__Angegebenes Ziel__: Schreibe sämtliche folgenden Zeilen in eine nummerierte Liste um und lass dabei die Leerzeilen weg.

__Zeilen__:
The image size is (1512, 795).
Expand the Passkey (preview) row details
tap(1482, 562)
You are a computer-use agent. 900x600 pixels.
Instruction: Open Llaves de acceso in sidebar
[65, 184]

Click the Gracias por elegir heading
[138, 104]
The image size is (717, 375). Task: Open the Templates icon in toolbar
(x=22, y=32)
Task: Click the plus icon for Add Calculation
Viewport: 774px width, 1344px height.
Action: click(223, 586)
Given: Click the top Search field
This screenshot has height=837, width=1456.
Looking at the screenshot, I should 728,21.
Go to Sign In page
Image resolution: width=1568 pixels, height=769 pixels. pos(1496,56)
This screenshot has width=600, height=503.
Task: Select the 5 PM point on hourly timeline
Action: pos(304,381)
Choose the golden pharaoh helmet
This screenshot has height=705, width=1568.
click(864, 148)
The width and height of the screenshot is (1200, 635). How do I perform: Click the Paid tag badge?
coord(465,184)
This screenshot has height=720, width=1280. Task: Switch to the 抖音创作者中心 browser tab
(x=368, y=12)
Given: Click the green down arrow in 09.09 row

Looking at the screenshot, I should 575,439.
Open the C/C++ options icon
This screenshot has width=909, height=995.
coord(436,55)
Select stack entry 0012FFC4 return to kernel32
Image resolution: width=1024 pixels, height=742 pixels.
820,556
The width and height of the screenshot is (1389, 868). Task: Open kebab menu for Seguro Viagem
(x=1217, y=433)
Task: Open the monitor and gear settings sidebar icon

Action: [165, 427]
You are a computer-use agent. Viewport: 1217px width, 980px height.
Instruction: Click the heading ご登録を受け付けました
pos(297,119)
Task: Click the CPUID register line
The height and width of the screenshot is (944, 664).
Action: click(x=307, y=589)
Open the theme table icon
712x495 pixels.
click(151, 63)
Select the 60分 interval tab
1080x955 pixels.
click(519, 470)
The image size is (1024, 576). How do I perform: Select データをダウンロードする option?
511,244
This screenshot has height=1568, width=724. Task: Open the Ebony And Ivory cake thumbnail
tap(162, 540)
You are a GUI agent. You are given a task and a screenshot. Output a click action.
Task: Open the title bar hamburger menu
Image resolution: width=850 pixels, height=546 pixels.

__Ergebnis der Aufgabe__:
1. The image size is (1512, 795).
2. Expand the Passkey (preview) row details
3. tap(1482, 562)
4. You are a computer-use agent. 900x600 pixels.
5. Instruction: Open Llaves de acceso in sidebar
6. [65, 184]
7. Click the Gracias por elegir heading
8. [138, 104]
9. The image size is (717, 375). Task: Open the Templates icon in toolbar
10. (x=22, y=32)
11. Task: Click the plus icon for Add Calculation
12. Viewport: 774px width, 1344px height.
13. Action: click(223, 586)
14. Given: Click the top Search field
15. This screenshot has height=837, width=1456.
16. Looking at the screenshot, I should 728,21.
17. Go to Sign In page
18. Image resolution: width=1568 pixels, height=769 pixels. pos(1496,56)
19. This screenshot has width=600, height=503.
20. Task: Select the 5 PM point on hourly timeline
21. Action: pos(304,381)
22. Choose the golden pharaoh helmet
23. This screenshot has height=705, width=1568.
24. click(864, 148)
25. The width and height of the screenshot is (1200, 635). How do I perform: Click the Paid tag badge?
26. coord(465,184)
27. This screenshot has height=720, width=1280. Task: Switch to the 抖音创作者中心 browser tab
28. (x=368, y=12)
29. Given: Click the green down arrow in 09.09 row
30. Looking at the screenshot, I should 575,439.
31. Open the C/C++ options icon
32. This screenshot has width=909, height=995.
33. coord(436,55)
34. Select stack entry 0012FFC4 return to kernel32
35. Image resolution: width=1024 pixels, height=742 pixels.
36. 820,556
37. The width and height of the screenshot is (1389, 868). Task: Open kebab menu for Seguro Viagem
38. (x=1217, y=433)
39. Task: Open the monitor and gear settings sidebar icon
40. Action: [165, 427]
41. You are a computer-use agent. Viewport: 1217px width, 980px height.
42. Instruction: Click the heading ご登録を受け付けました
43. pos(297,119)
44. Task: Click the CPUID register line
45. The height and width of the screenshot is (944, 664).
46. Action: click(x=307, y=589)
47. Open the theme table icon
48. 712x495 pixels.
49. click(151, 63)
50. Select the 60分 interval tab
51. 1080x955 pixels.
52. click(519, 470)
53. The image size is (1024, 576). How do I perform: Select データをダウンロードする option?
54. 511,244
55. This screenshot has height=1568, width=724. Task: Open the Ebony And Ivory cake thumbnail
56. tap(162, 540)
57. You are a GUI agent. You are given a task and a screenshot. Output a click action.
58. Task: Open the title bar hamburger menu
59. Image resolution: width=850 pixels, height=546 pixels.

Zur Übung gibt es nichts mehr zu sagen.